Ты начальничек, винтик-чайничек,
Отпусти до до-о-му...
Видно, скурвилась, видно, ссучилась
Милая зазно-оба...
Несколько минут, задрав головы, мы с Сашей слушали эту песню, удивительно кинематографически вмонтированную в кадр с грязным двором, с бочками воняющей прокисшей капусты, с розовым следственным корпусом, по крыше которого прогуливались жирные голуби.
– Сорокин тоскует, – проговорил мой приятель.
– А голос хорош! – заметила я. Саша усмехнулся и сказал:
– Хорош. Убийство путевого обходчика при отягчающих обстоятельствах...
Короче, я написала повесть. Она получилась плохой – как это всегда у меня бывает, когда написанное не имеет к моей шкуре никакого отношения, – но, что называется, свежей. Друзья читали и говорили – не фонтан, старуха, но очень свежо!
В повести действовал следователь Саша (я и тогда поленилась придумать имя), порывистый мальчик с интеллигентной растерянной улыбкой; его друг и сослуживец, загнанный в любовный треугольник; еврейская мама распалась на бабушку и дедушку, папу я ликвидировала. Ну, и далее по маршруту со всеми остановками: любовь, смерть друга, забавные и острые диалоги с уголовниками, инфаркт деда... Словом, свежо.

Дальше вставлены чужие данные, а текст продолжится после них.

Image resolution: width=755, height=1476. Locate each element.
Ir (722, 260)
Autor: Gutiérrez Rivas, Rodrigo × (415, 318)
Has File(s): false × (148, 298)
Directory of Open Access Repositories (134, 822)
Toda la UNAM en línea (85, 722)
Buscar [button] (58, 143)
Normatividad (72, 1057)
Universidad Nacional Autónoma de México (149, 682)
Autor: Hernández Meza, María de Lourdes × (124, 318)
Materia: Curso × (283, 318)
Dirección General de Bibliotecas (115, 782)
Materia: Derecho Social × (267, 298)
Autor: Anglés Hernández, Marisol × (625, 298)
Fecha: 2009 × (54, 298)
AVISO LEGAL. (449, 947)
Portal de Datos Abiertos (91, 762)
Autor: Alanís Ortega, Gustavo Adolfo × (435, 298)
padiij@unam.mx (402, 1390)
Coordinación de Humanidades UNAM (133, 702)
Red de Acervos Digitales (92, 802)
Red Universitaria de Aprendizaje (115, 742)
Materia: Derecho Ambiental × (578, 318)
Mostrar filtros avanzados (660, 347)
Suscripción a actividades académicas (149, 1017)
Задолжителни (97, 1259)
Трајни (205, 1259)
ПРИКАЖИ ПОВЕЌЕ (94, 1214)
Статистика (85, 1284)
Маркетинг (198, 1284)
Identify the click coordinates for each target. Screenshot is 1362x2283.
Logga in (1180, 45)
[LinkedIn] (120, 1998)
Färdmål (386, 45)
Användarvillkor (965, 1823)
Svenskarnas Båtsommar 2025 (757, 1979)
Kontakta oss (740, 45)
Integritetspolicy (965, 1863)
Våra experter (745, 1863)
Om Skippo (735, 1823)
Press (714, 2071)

Повесть была напечатана в популярном московском журнале, предварительно пройдя санобработку у двух редакторов, что не прибавило ей художественных достоинств, наоборот – придало необратимо послетифозный вид.
В те годы нельзя было писать о: наркоманах, венерических заболеваниях, проституции, взятках, о мордобоях в милиции и о чем-то еще, не помню, – что поначалу в повести было, а потом сплыло, ибо мое авторское легкомыслие в ту пору могло соперничать лишь с авторским же апломбом.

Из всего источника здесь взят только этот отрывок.